• **Work order**
Please transcribe the entries below without omitting a single character.

[Entries taken from a collection]
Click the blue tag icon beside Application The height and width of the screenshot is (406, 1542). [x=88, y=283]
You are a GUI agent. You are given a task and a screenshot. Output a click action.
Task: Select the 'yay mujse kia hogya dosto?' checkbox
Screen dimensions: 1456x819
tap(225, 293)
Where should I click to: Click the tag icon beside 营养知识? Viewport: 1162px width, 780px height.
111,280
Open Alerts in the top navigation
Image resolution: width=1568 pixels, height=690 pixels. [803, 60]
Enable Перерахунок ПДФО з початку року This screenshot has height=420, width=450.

• **Response for this exercise**
Click the blue tag icon beside Application The height and width of the screenshot is (406, 1542). [x=88, y=283]
You are a GUI agent. You are given a task and a screenshot. Output a click action.
Task: Select the 'yay mujse kia hogya dosto?' checkbox
Screen dimensions: 1456x819
tap(225, 293)
Where should I click to: Click the tag icon beside 营养知识? Viewport: 1162px width, 780px height.
111,280
Open Alerts in the top navigation
Image resolution: width=1568 pixels, height=690 pixels. [803, 60]
Enable Перерахунок ПДФО з початку року This screenshot has height=420, width=450.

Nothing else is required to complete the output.